→ **PROBLEM**
Your reply should be a single number, the count of lines in the records that contain "This".

EXTRACTED DATA: Begin

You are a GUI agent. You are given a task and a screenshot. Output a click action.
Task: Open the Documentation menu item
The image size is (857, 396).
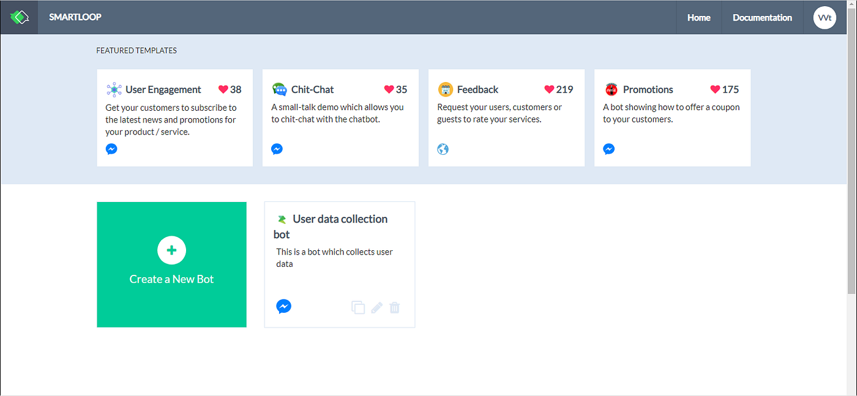762,18
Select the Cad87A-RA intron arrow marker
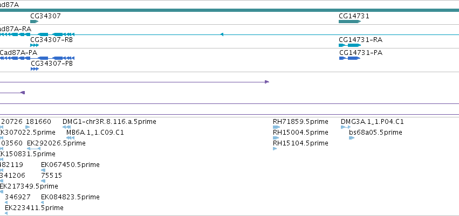Viewport: 459px width, 216px height. 222,34
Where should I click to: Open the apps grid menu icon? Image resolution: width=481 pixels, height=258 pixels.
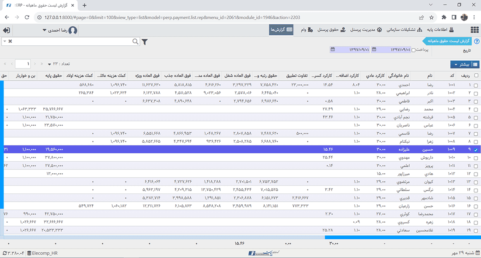(474, 30)
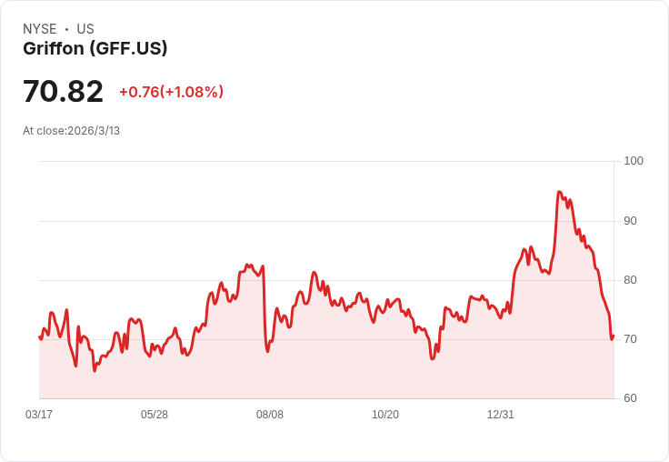Image resolution: width=669 pixels, height=462 pixels.
Task: Click the 08/08 date axis label
Action: click(270, 414)
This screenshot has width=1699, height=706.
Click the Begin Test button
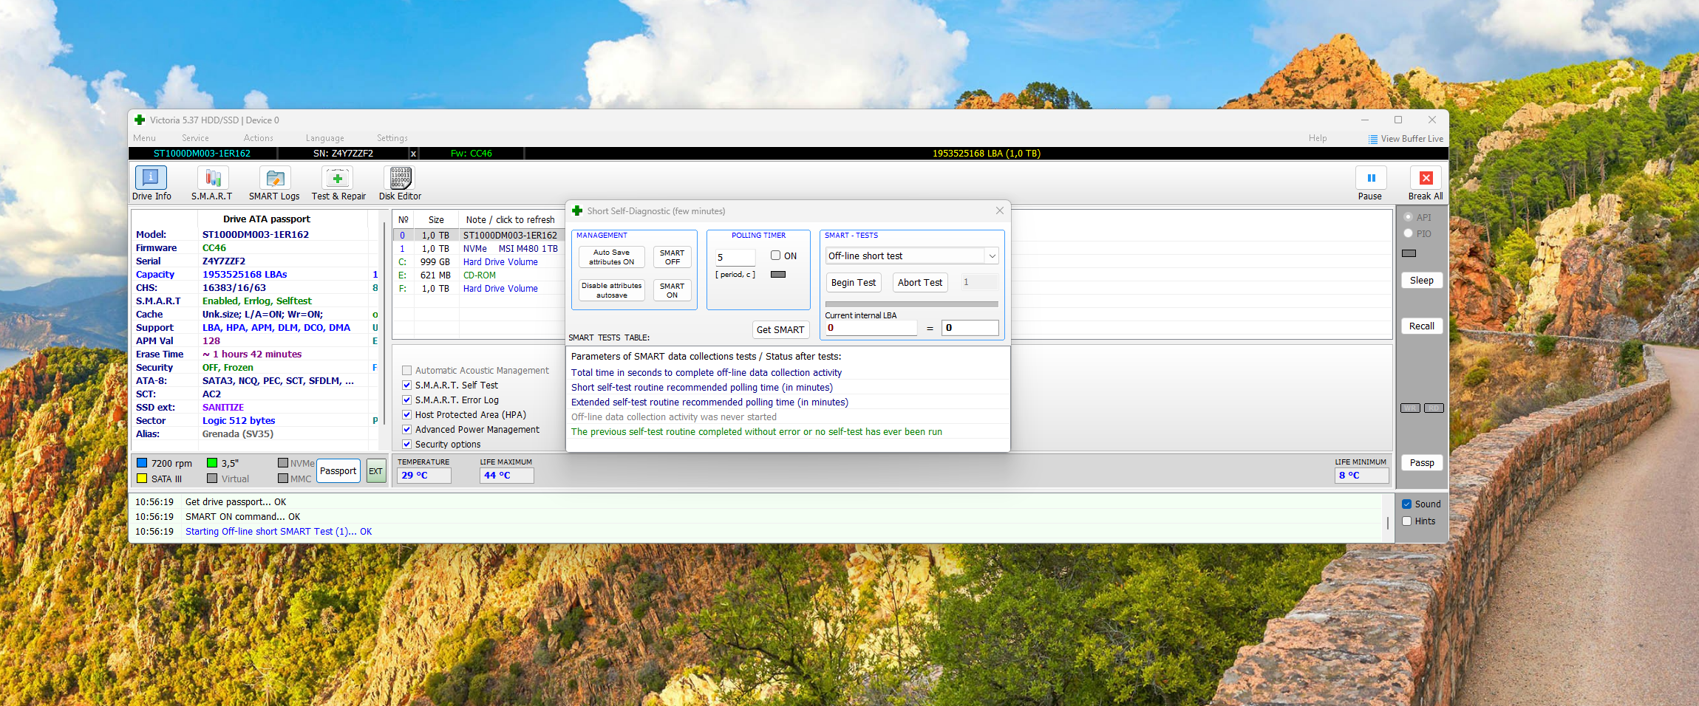pyautogui.click(x=853, y=283)
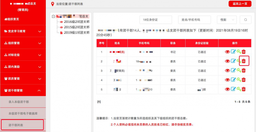Click the delete trash icon in row 2

pos(244,61)
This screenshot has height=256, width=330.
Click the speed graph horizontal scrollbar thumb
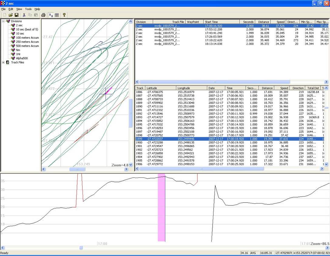(x=81, y=248)
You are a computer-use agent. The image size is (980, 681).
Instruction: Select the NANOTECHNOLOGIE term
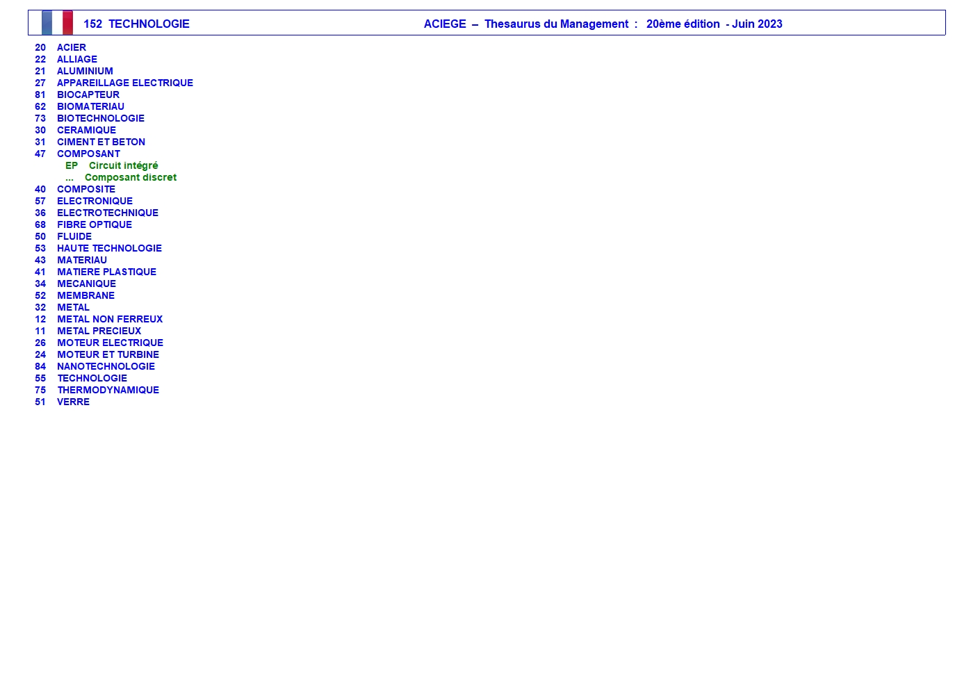(x=106, y=366)
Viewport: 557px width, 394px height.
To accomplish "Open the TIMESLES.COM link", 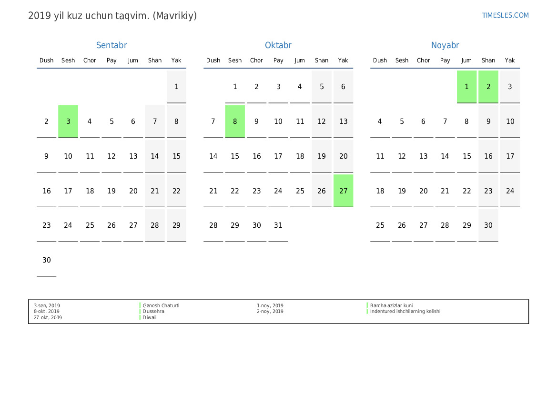I will click(x=505, y=15).
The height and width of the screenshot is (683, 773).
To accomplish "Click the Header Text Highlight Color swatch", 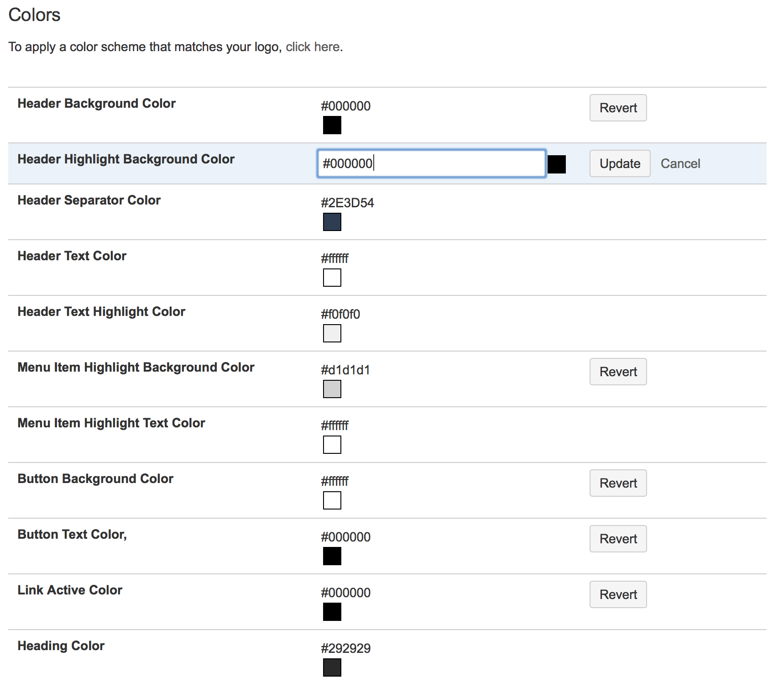I will coord(332,333).

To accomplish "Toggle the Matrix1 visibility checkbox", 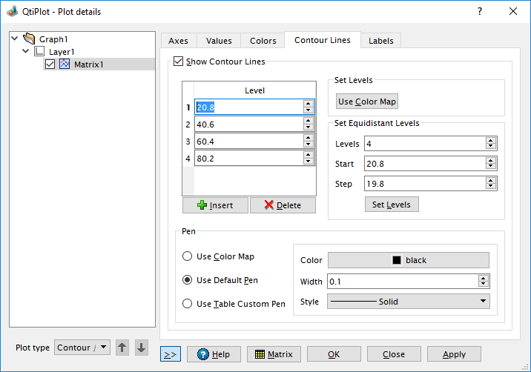I will point(50,64).
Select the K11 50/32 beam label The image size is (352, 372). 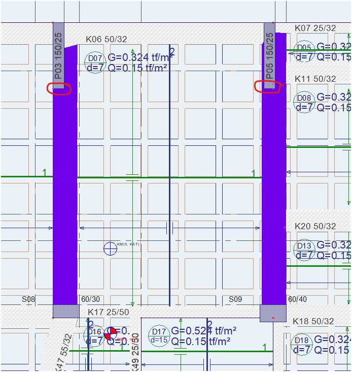(x=315, y=79)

EXTRACTED DATA: End

→ **YOUR SOLUTION**
2